As a small business we do try to encourage and embrace products that are made in the UK, we even have a menu dedicated to such gifts which you can visit by clicking here.  Unfortunately, although we purchase from suppliers in the UK for our personalised products, many do come China, and with the current situation, supplies, if not out of stock have gone up approximately 15%.  We are currently planning on keeping to our current pricing but are reviewing weekly. 

We are not the only retail company to be concerned.  Amazon have announced that they are worried about sourcing enough stock for Amazon Prime Day.  Primark has issued a supply warning about possible clothing shortages and are currently in talking to suppliers in Bangladesh, Cambodia, Vietnam, Turkey and eastern Europe, although some items like accessories are harder to source outside of China.  ASOS, Next and Halfords have also expressed concerns about supplies.  Shopping centres like Bicester who rely on the tourists are also noticing a difference to the numbers.

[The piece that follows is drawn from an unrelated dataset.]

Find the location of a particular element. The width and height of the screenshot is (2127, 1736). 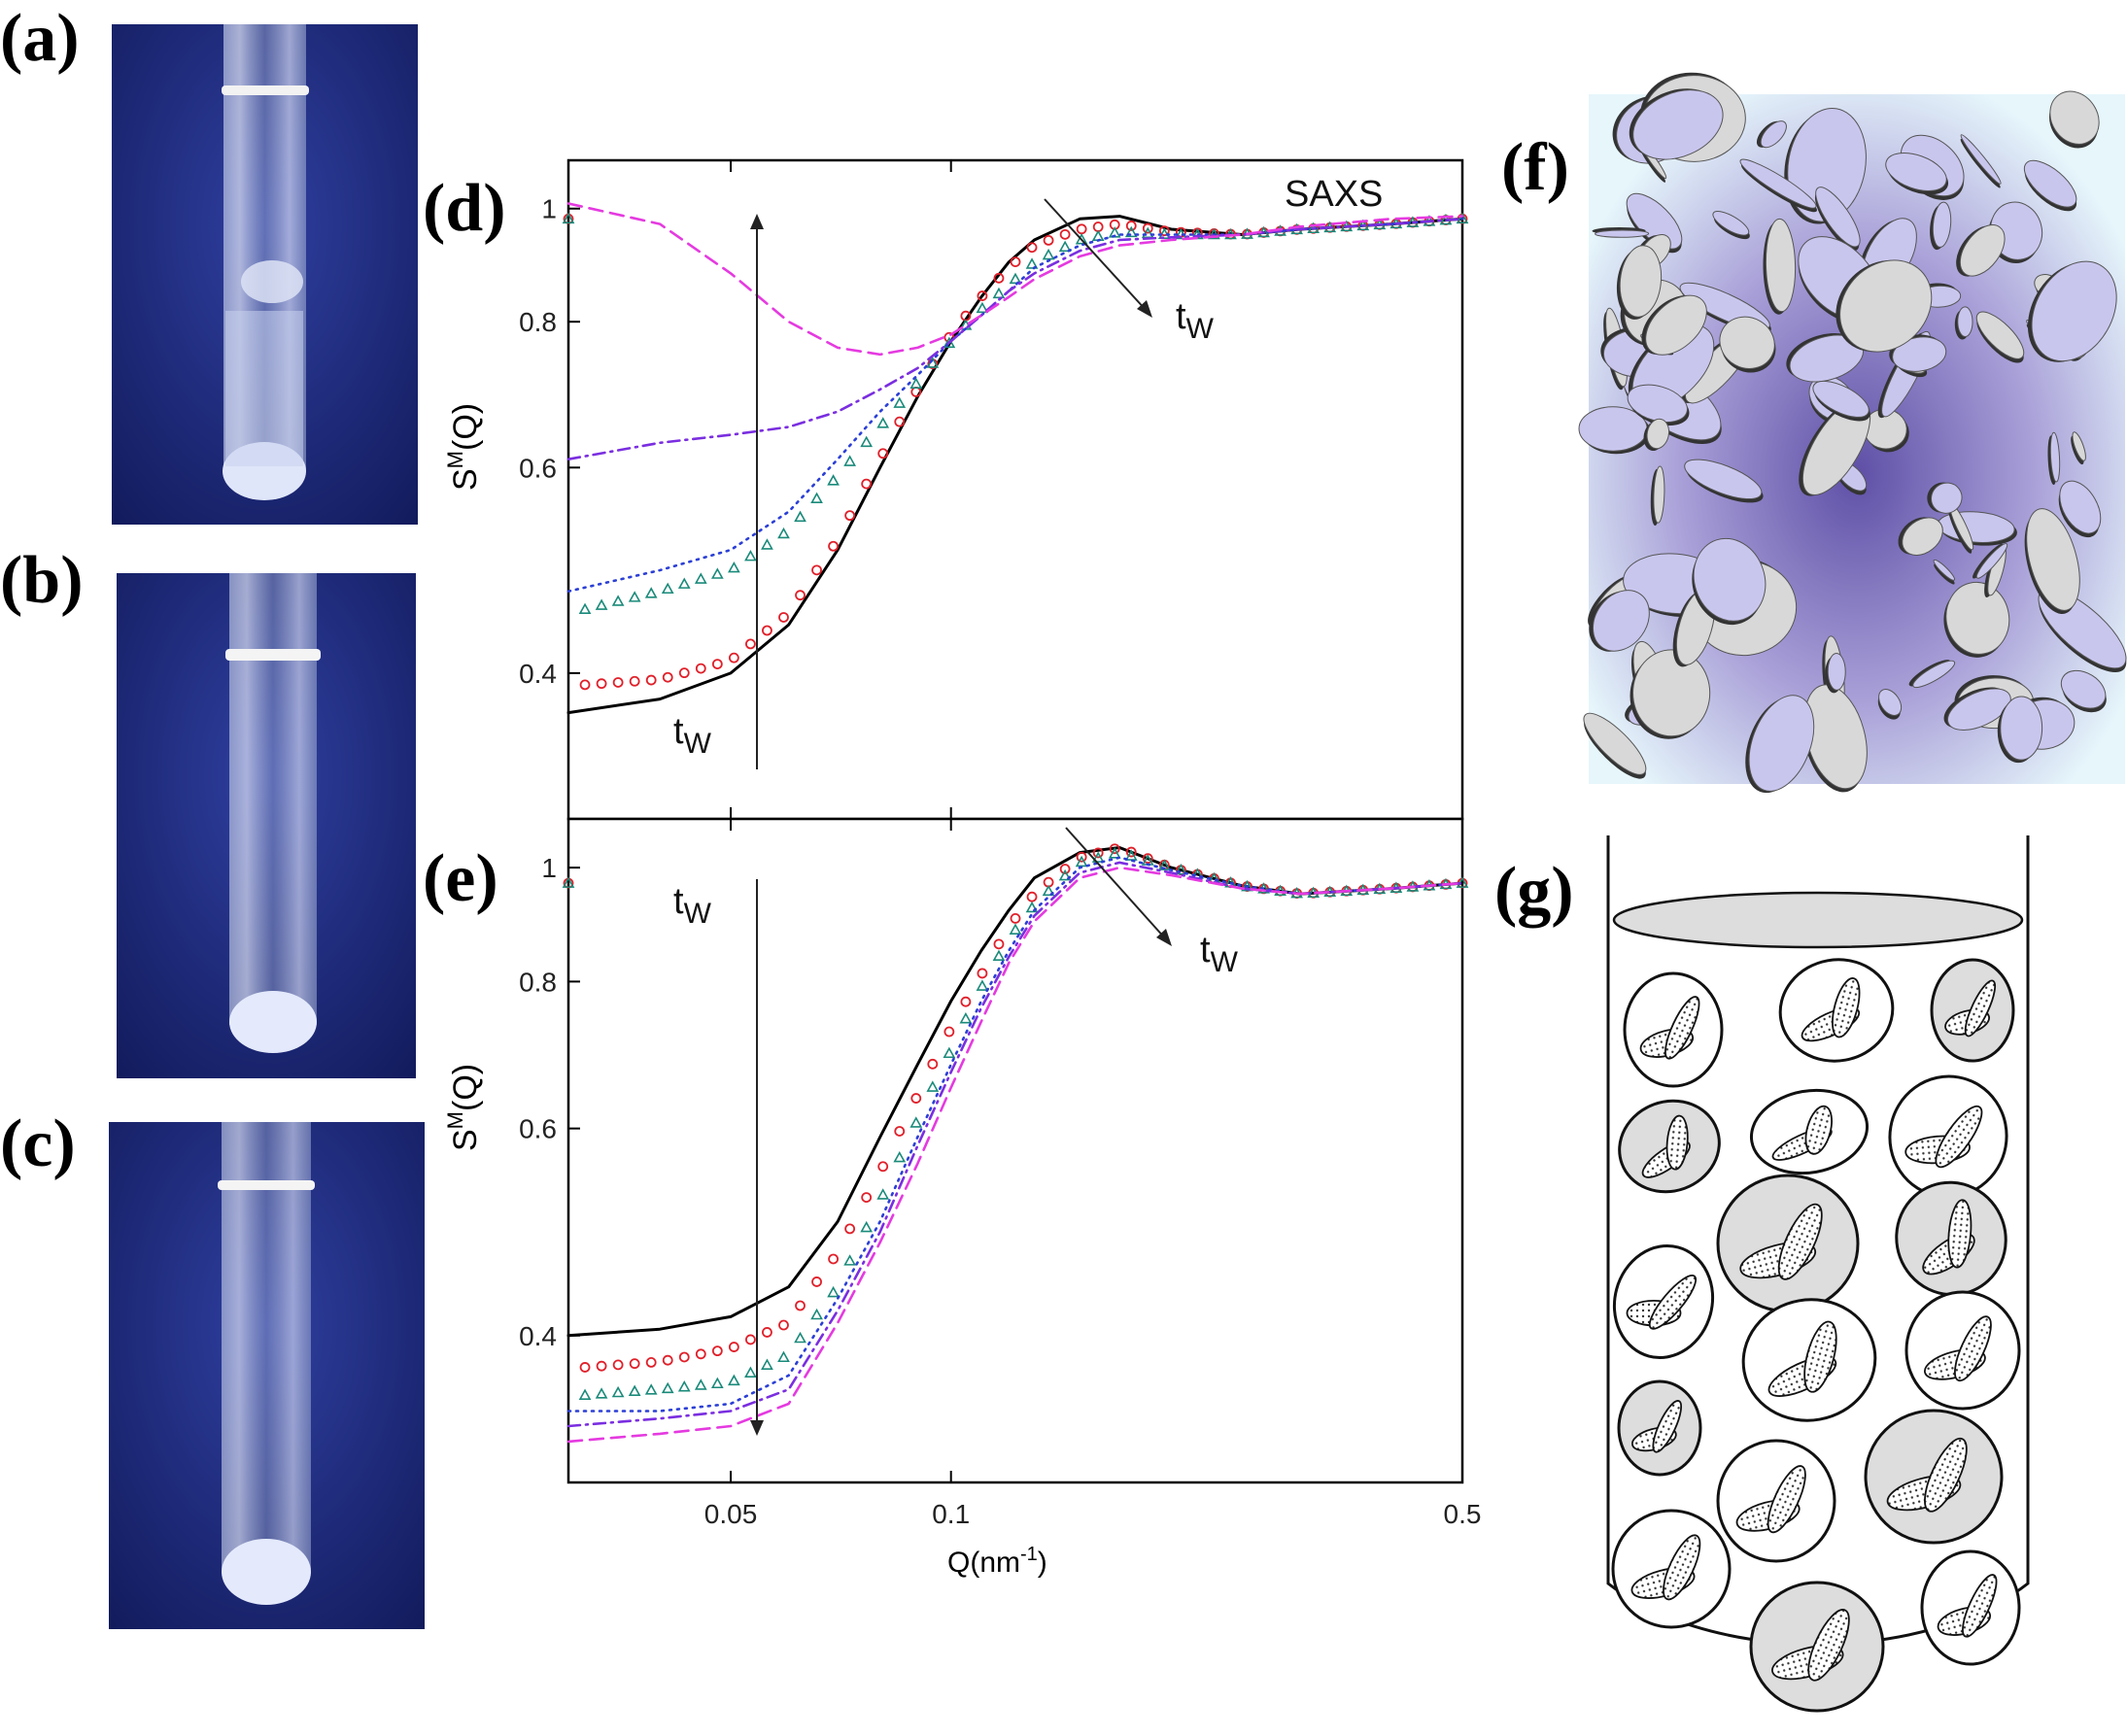

chart-e-ylabel: SM(Q) is located at coordinates (463, 1108).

Supermarkets are preparing for more online food delivery orders as people avoid mingling with others over the dairy aisle.  I would not be surprised if they also plan to increase delivery charges for these orders as the last set of figures I read suggest that the majority of food delivery orders are made at a loss to the supermarket and it is done more to encourage brand loyalty. 

How can we, as a small company, protect ourselves for a possible pandemic?  It’s a tough one, if we try to buy in stock now, essentially stockpiling, we not only are paying for the 15% increase, we then have to pay for storage of increased stock (pallets of mugs are not easy to tuck away!), and then the increase in insurance to store large amounts of stock.  We can’t swallow those costs easily in advance and even if we did it would be resulting in a price hike; how much would someone really be willing to pay for a personalised mug?  Exactly!  Diversifying would be our best line of defence, embracing more home-grown crafts and ignoring the popular personalisation gifts until such time that things settle down.  Unlike many situations where I do enjoy a good planning session, this is going to be a week by weeks assessment on how best to progress.

Meanwhile, as a family, the new mantra shouted at all members that come through the door is to wash their hands and to keep looking for a bottle or two of the elusive hand sanitisers!